# Tips for finding a department chaplain



## highvisibility (Jul 21, 2020)

My agency is considering trying to find a department chaplain. Unfortunately I can't find any literature online or recommendations or articles about the process. It seems like it could be a touchy situation.

Through my professional experience I know chaplains can be such a useful tool for the agency and community, if you get the right chaplain or a good fit for your agency.
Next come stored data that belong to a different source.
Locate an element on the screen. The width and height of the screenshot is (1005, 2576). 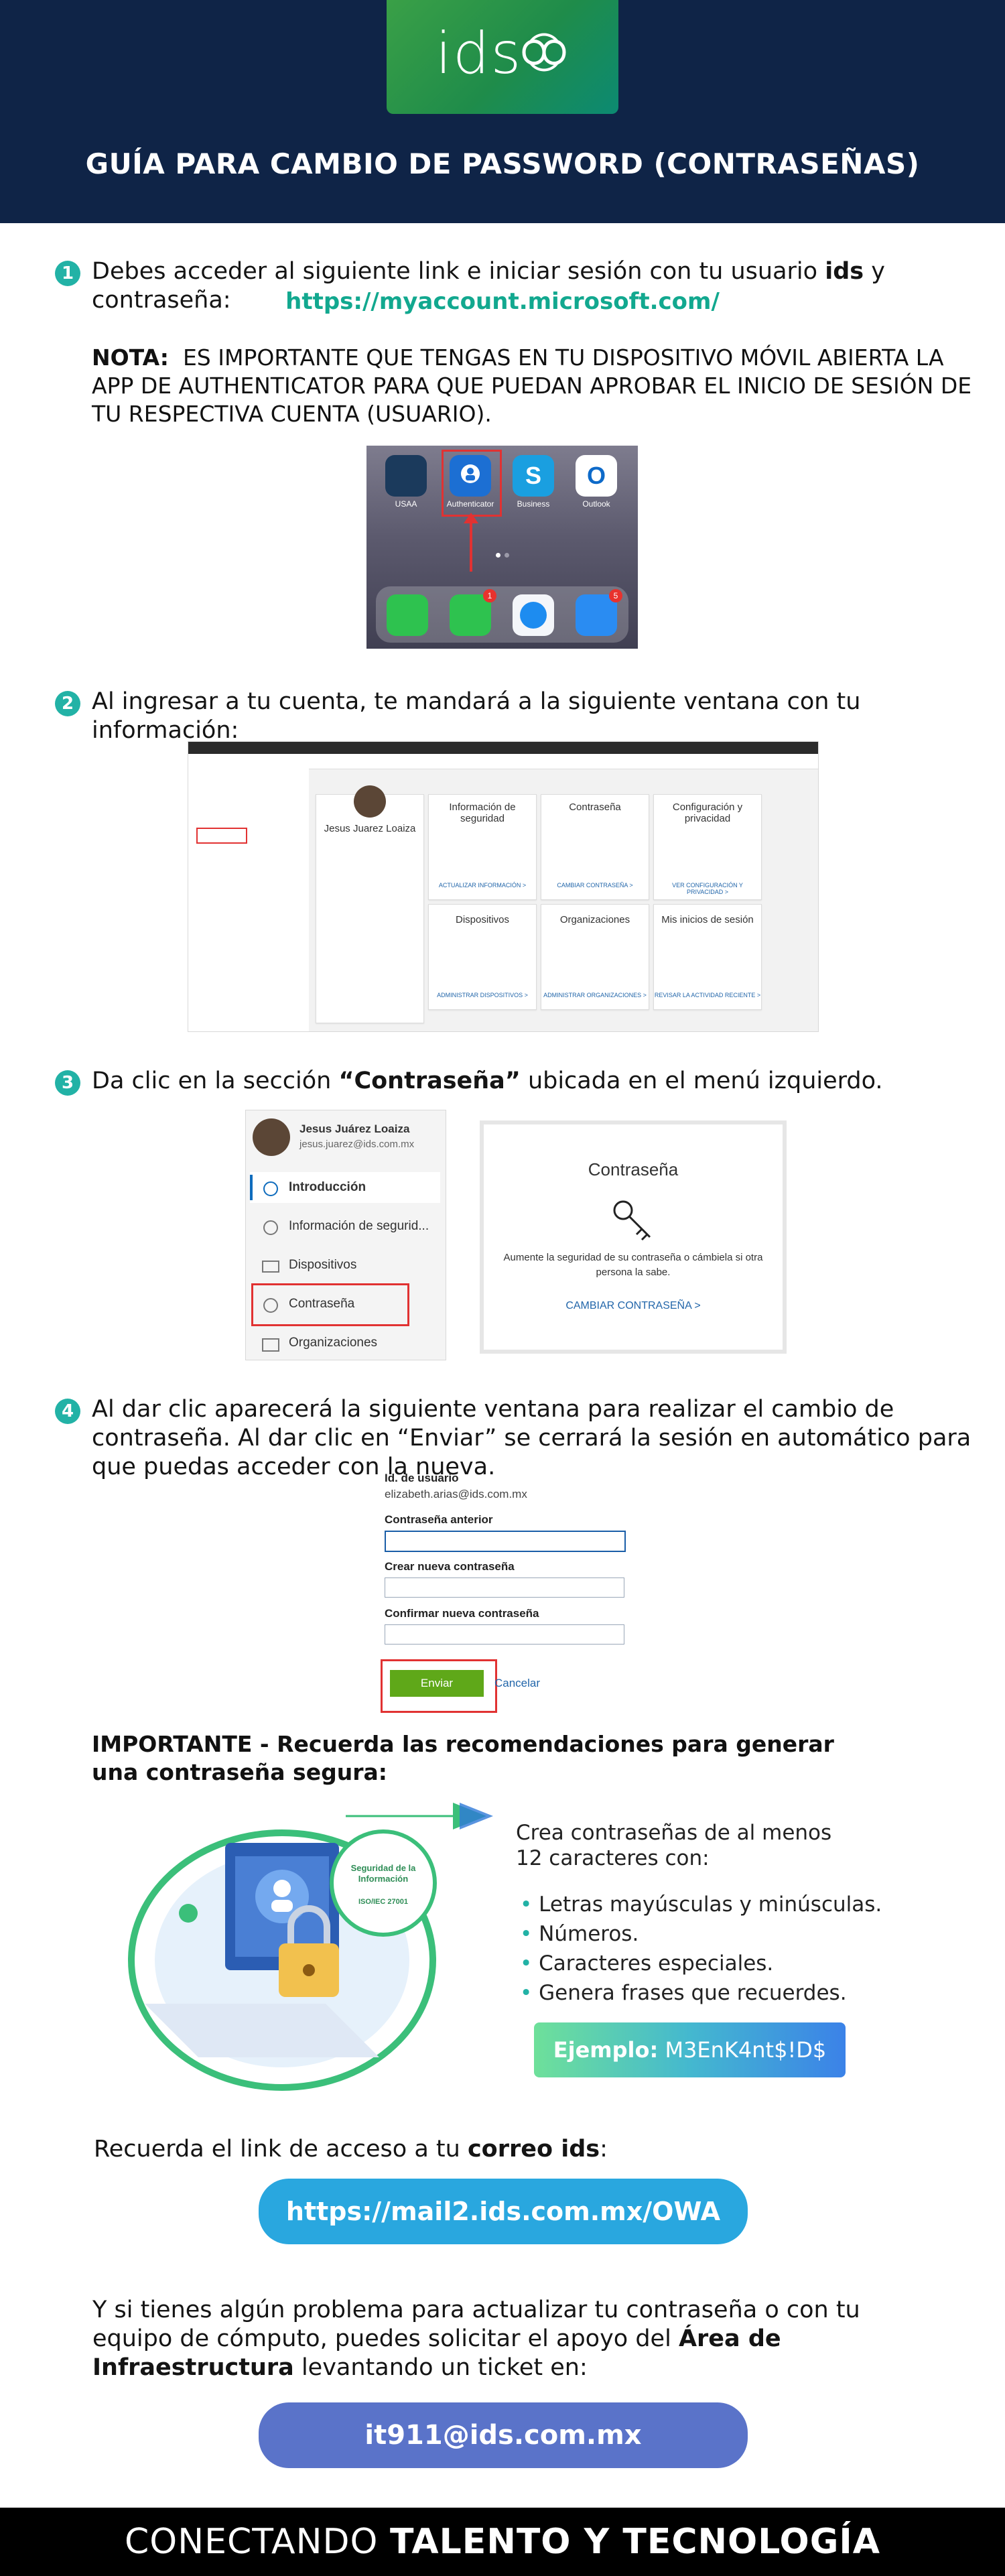
card-title: Contraseña is located at coordinates (634, 1169).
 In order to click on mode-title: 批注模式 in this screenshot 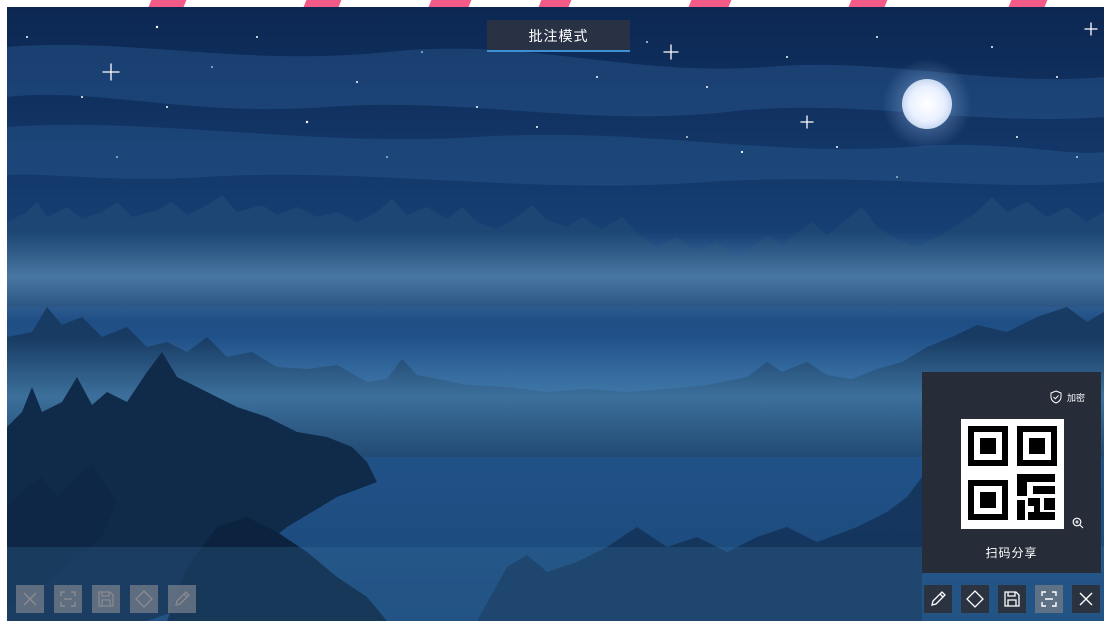, I will do `click(558, 37)`.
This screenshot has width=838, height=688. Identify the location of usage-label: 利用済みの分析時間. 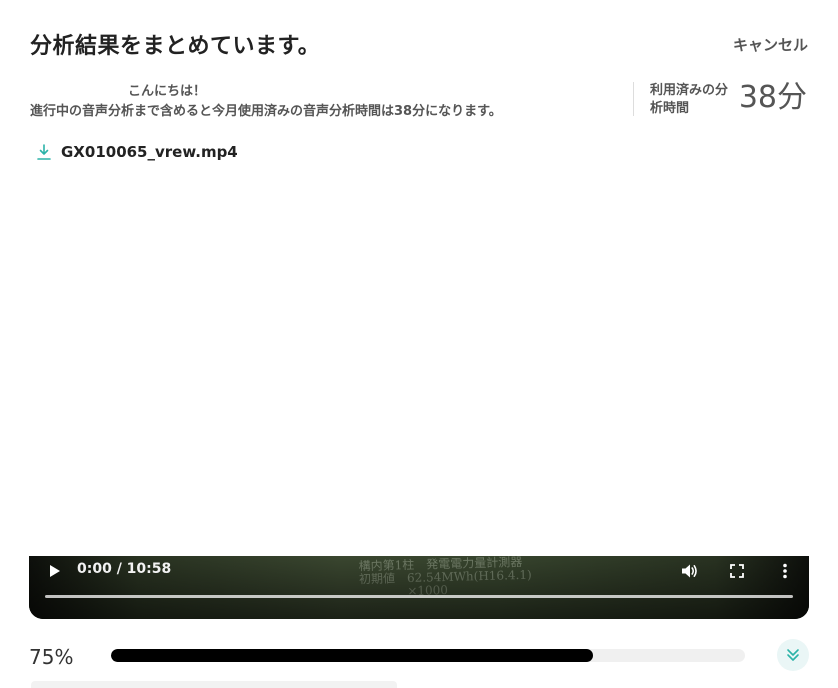
(690, 100).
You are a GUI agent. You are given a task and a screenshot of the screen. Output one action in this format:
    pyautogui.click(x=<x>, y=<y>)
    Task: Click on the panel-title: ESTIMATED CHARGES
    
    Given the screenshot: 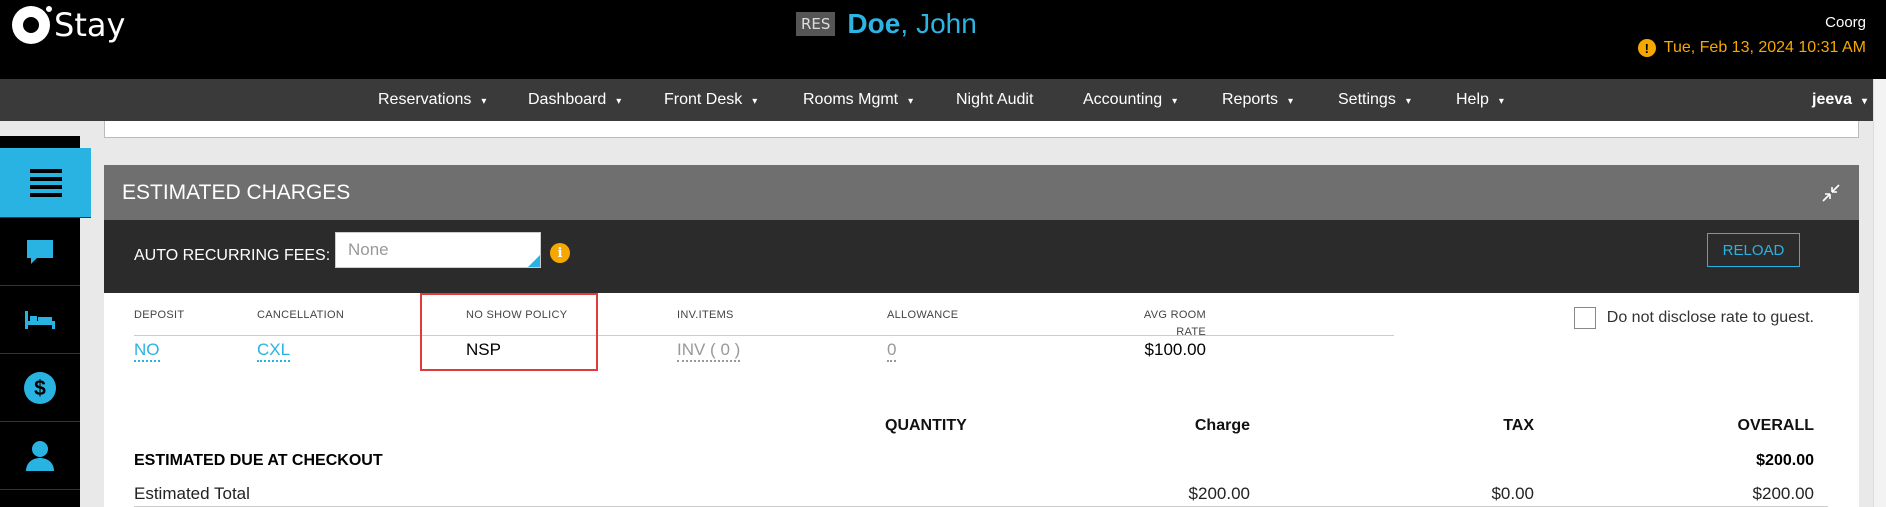 What is the action you would take?
    pyautogui.click(x=236, y=192)
    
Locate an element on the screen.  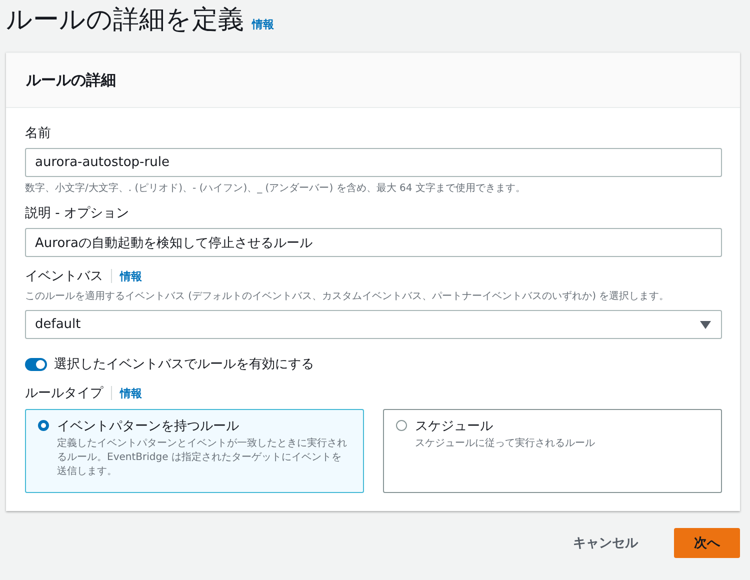
option-title: スケジュール is located at coordinates (454, 426).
Does anyone have any experience or advise on how to go about the process of recruiting chaplain applicants, interviewing, and how to do so without any hurt feelings?

TIA


----------



## LA Copper (Feb 11, 2005)

My department has about 20 chaplains of different Faiths. If you don't mind going outside Mass, I can ask our chaplain coordinator if he'd be willing to talk to you.


----------



## 02136colonel (Jul 21, 2018)

Is there a particular church in your city that a lot of your guys attend? Maybe try talking to the Priest and see if he could give you some advice.


----------



## highvisibility (Jul 21, 2020)

Thanks for the responses!

I had reached out to policeone to see if anyone on their team could share some light to the subject, and they put in touch with International Conference of Police Chaplains - Serving all law enforcement chaplains - Home or international conference of police chaplains. _who knew there was such a group!_ They've been very responsive and I hope will provide some good insight.


----------